Había una vez, hace cientos de años, en un pueblo oriental, un hombre que una noche caminaba por las oscuras calles llevando una lámpara de aceite encendida. Al ser una noche sin luna, la oscuridad era verdaderamente profunda.
En determinado momento, se encuentra con un amigo. Al estar ya próximo, el amigo lo reconoce y se sorprende al ver que era Guno, el ciego del pueblo.
El amigo lo detiene y le pregunta:
- ¿Qué haces Guno, tú ciego, con una lámpara en la mano? Si tú no ves...

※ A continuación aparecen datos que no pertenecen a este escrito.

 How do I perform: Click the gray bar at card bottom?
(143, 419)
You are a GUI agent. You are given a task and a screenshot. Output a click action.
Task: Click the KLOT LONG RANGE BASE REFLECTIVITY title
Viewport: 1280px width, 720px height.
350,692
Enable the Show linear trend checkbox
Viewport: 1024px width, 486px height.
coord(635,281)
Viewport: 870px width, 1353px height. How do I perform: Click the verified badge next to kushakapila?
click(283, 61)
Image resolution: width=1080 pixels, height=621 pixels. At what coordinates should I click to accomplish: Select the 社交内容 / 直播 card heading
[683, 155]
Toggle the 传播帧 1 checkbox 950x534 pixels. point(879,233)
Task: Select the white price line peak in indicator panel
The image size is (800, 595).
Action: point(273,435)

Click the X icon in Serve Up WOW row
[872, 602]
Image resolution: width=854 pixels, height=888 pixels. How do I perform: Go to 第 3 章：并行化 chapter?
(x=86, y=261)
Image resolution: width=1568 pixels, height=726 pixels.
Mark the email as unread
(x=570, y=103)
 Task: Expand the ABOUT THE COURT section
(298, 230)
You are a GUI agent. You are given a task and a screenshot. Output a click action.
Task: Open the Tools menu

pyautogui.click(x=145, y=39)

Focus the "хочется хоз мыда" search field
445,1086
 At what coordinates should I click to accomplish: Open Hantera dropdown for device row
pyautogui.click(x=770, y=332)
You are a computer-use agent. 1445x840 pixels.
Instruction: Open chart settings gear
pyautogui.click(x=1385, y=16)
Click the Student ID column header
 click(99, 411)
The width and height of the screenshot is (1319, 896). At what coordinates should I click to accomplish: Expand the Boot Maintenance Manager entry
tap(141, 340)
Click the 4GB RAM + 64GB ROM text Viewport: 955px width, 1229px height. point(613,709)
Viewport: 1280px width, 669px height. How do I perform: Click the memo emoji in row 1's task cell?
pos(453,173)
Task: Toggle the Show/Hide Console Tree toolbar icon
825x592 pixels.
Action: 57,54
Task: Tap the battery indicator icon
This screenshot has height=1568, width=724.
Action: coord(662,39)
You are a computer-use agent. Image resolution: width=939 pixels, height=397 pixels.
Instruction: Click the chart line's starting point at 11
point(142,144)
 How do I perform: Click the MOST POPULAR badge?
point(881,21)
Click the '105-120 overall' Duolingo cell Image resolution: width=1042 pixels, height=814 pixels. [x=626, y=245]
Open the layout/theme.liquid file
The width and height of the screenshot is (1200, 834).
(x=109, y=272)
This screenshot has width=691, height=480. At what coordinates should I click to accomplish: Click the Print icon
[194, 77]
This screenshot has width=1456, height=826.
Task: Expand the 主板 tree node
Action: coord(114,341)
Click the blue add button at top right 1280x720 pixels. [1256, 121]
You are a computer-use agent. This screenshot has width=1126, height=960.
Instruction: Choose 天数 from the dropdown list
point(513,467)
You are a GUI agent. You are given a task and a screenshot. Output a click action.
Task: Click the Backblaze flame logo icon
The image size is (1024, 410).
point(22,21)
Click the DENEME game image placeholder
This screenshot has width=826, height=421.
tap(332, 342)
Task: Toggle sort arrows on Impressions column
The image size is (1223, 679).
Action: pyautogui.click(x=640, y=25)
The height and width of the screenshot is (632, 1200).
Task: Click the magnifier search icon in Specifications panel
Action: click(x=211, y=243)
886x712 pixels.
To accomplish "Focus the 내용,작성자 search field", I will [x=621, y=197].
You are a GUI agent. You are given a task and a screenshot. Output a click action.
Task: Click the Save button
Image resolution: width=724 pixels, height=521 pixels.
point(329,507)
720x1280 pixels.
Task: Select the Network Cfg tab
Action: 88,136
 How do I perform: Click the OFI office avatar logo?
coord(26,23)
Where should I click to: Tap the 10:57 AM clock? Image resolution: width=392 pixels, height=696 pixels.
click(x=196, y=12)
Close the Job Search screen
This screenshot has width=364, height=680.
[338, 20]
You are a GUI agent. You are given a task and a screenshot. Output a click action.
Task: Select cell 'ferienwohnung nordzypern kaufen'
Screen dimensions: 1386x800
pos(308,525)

- Entonces, el ciego le responde:
- Yo no llevo la lámpara para ver mi camino. Yo conozco la oscuridad de las calles de memoria. Llevo la luz para que otros encuentren su camino cuando me vean a mí.
No solo es importante la luz que me sirve a mí, sino también la que yo uso para que otros puedan también servirse de ella.
Alumbrar el camino de los otros no es tarea fácil. Muchas veces en vez de alumbrar, oscurecemos mucho más el camino de los demás... ¿Cómo? A través del desaliento, la crítica, el egoísmo, el desamor, el odio, el resentimiento...
¡Qué hermoso sería sí todos ilumináramos los caminos de los demás!